### TEXT BLOCK
◇ ◇ ◇ ◇ ◇

Earlier this year, the US Court of Appeals for the Federal Circuit reversed a district court decision for relying on an incorrect standard for indefiniteness. (Nature Simulation Systems Inc. v. Autodesk, Inc). Now, in response to a motion for panel rehearing, the Federal Circuit modified its decision on rehearing deleting language. Nature Simulation Systems Inc. v. Autodesk, Inc., Case No. 20-2257 (Fed. Cir. Oct. 17, 2022) (Lourie, Dyk, Newman JJ.) (Dyk, J., dissenting)

Nature Simulations Systems asserted two patents against Autodesk (one a continuation-in-part of the other), both entitled “Method for Immediate Boolean Operations Using Geometric Facets.” According to the patents, the claimed methods are improvements upon a “Watson” method known in the prior art. The district court concluded that two terms—“searching neighboring triangles of the last triangle pair that holds the last intersection point” and “modified Watson method”—were invalid as indefinite based on “unanswered questions” regarding the scope of the claims posed by Autodesk’s expert. In the first reported decision, the Federal Circuit reversed. The Court held that the “unanswered questions” analysis used an incorrect legal standard, citing the specification as clarifying the scope of the claims and citing case law on deference to US Patent & Trademark Office examiners.

◇ ◇ ◇ ◇ ◇

### STORED DATA
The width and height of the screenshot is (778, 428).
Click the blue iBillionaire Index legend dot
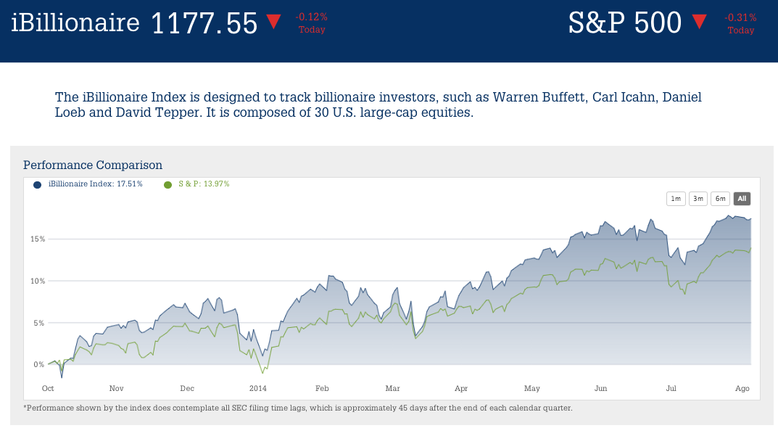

◇ ◇ ◇ ◇ ◇

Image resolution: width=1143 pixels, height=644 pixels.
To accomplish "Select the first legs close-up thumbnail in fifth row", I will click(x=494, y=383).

◇ ◇ ◇ ◇ ◇

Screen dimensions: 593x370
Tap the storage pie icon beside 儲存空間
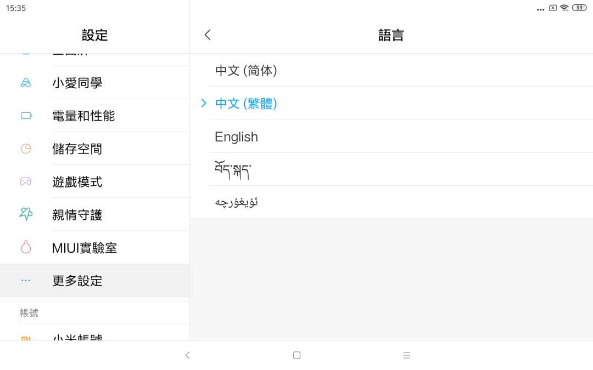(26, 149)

◇ ◇ ◇ ◇ ◇

### STATED TASK A
In the case summary, rewrite the stretch from "Nature Simulations Systems" through "Trademark Office examiners.", changing "Federal Circuit" to "appeals court".
### STATED TASK B
List every judge named in the case summary.

### EXERCISE RESPONSE A
Nature Simulations Systems asserted two patents against Autodesk (one a continuation-in-part of the other), both entitled “Method for Immediate Boolean Operations Using Geometric Facets.” According to the patents, the claimed methods are improvements upon a “Watson” method known in the prior art. The district court concluded that two terms—“searching neighboring triangles of the last triangle pair that holds the last intersection point” and “modified Watson method”—were invalid as indefinite based on “unanswered questions” regarding the scope of the claims posed by Autodesk’s expert. In the first reported decision, the appeals court reversed. The Court held that the “unanswered questions” analysis used an incorrect legal standard, citing the specification as clarifying the scope of the claims and citing case law on deference to US Patent & Trademark Office examiners.

### EXERCISE RESPONSE B
Lourie, Dyk, Newman